NAT Traffic Diversion

After user packets arrive at a NAT device, the device does not perform NAT directly for the user packet. The device diverts packets matching specified ACL rules to a NAT service board for processing. This implementation is called NAT traffic diversion. NAT traffic diversion is performed in either inbound-interface or outbound-interface mode.

Inbound-Interface Traffic Diversion

In the inbound-interface traffic diversion mode, a traffic policy is applied to an inbound interface to divert packets. A traffic classifier in the traffic policy defines ACL rules used to match against packets, and a traffic behavior defines the NAT processing for packets.

After the traffic policy is applied to the inbound interface, NAT translation is performed for packets matching the ACL rules defined in the traffic policy. The packets that do not match the traffic policy are forwarded based on the regular process.

In the carrier scenario, NAT is required for all user traffic. The inbound-interface traffic diversion mode is recommended.

Forwarding process in inbound-interface traffic diversion mode (forward traffic)
Figure 1 Forwarding process in inbound-interface traffic diversion mode (forward traffic)

As shown in the preceding figure, the forward traffic forwarding process in inbound-interface traffic diversion mode is as follows:
1. After user packets on the private network reach a device, the device matches the 5-tuple information in the user packets against the ACL rules defined in a traffic policy bound to an interface.
  - If a match is found, the packets are diverted to a NAT board for processing.
  - If the packets do not match any ACL rule, the packets are forwarded according to the regular process.
2. The NAT service board allocates a public IP address and port number to each user packet based on 5-tuple information carried in the user packet, and translates the private IP address and port number in the user packet into the public IP address and port number, respectively.
3. The NAT board searches the FIB table for a specified outbound interface and forwards the converted packets to a next hop through the outbound interface.
Forwarding process in inbound-interface traffic diversion mode (reverse traffic)
Figure 2 Forwarding process in inbound-interface traffic diversion mode (reverse traffic)
As shown in the preceding figure, the reverse traffic forwarding process in inbound-interface traffic diversion mode is as follows:
1. User packets on the public network side are forwarded to the NAT service board through the inbound interface board.
2. The NAT service board searches the FIB table for an outbound interface.
  - If FIB entries hit NAT address pool routes, the device forwards the packets to the NAT service board for processing.
  - If FIB entries hit non-NAT address pool routes, the device forwards the packets based on the regular forwarding process.
3. The NAT service board replaces the destination address and port number of each user packet with the corresponding private address and port number based on the reverse NAT mapping.
4. The NAT service board searches for the outbound interface based on the post-translated destination private IP addresses and sends each post-translated packet to the private network through the selected outbound interface.

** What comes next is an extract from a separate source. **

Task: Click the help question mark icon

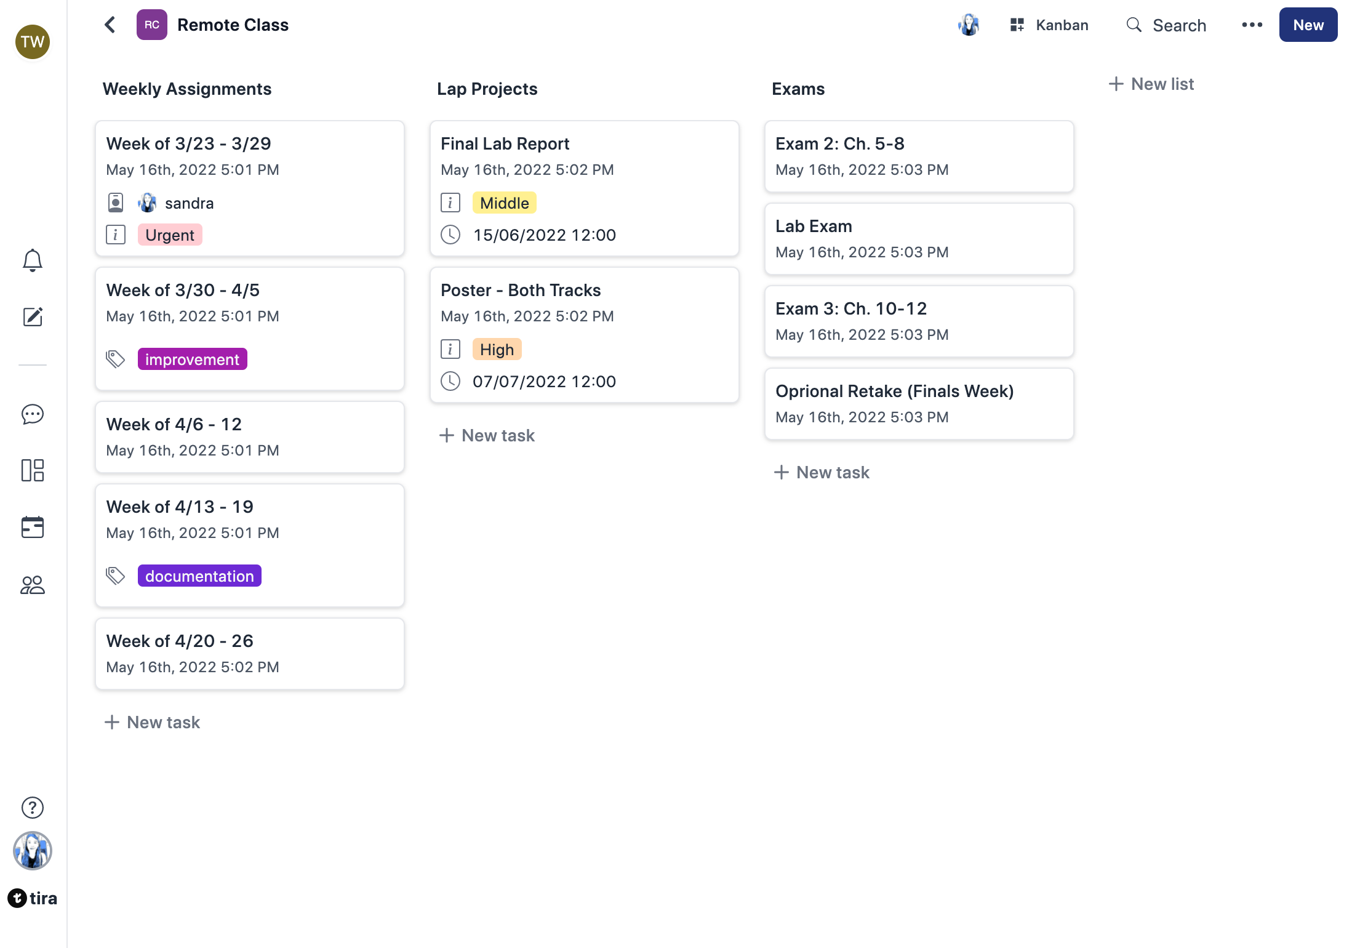Action: click(x=33, y=808)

Outbound-Interface Traffic Diversion

In outbound-interface traffic diversion mode, the NetEngine 8000 F diverts traffic based on the ACL rules bound to a NAT instance. The NetEngine 8000 F filters out user packets. The packets destined for the internal network are forwarded based on the regular forwarding process. Packets destined for the public network are diverted to the NAT service board for processing.

In the enterprise network scenario, there is a large amount of internal communication traffic, and NAT does not need to be performed. NAT is performed only for the traffic that needs to access the external network. In such a scenario, the outbound-interface traffic diversion solution is recommended.

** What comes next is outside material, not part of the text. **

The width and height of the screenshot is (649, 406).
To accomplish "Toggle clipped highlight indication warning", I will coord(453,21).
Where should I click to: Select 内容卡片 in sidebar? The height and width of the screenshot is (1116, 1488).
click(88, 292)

Forwarding process in outbound-interface traffic diversion mode (forward traffic)
Figure 3 Forwarding process in outbound-interface traffic diversion mode (forward traffic)

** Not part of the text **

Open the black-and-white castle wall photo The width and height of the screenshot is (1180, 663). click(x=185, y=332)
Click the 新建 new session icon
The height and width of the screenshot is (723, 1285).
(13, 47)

As shown in the preceding figure, the forward traffic forwarding process in outbound-interface traffic diversion mode is as follows:
1. User packets on the private network side are forwarded to the NAT service board through the inbound interface board.
2. The NAT service board searches the FIB table for an outbound interface based on destination addresses of the packets. After obtaining the outbound interface information, the NAT service board forwards the packets to the outbound interface board.
3. On the outbound interface board, the device uses the route's outbound interface information and the 5-tuple information in the user packets to match against ACL rules applied to the outbound interface.
  - If the packets match an ACL rule, the packets are diverted to the NAT service board for address translation.
  - If the packets do not match any ACL rule, the packets are directly sent to the next hop through a specified interface.
4. The NAT service board replaces the private IP address and port number in each of the user packets with the allocated public IP address and port number.
5. The NAT service board re-searches the FIB table for the outbound interface information based on the destination address (the ACL rules on the outbound interface are no longer matched) and sends the packets to the next hop through the selected outbound interface.
Forwarding process in outbound-interface traffic diversion mode (reverse traffic)
The forwarding process is the same as the reverse traffic forwarding process in inbound-interface traffic diversion mode. For details, see Forwarding process in inbound-interface traffic diversion mode (reverse traffic).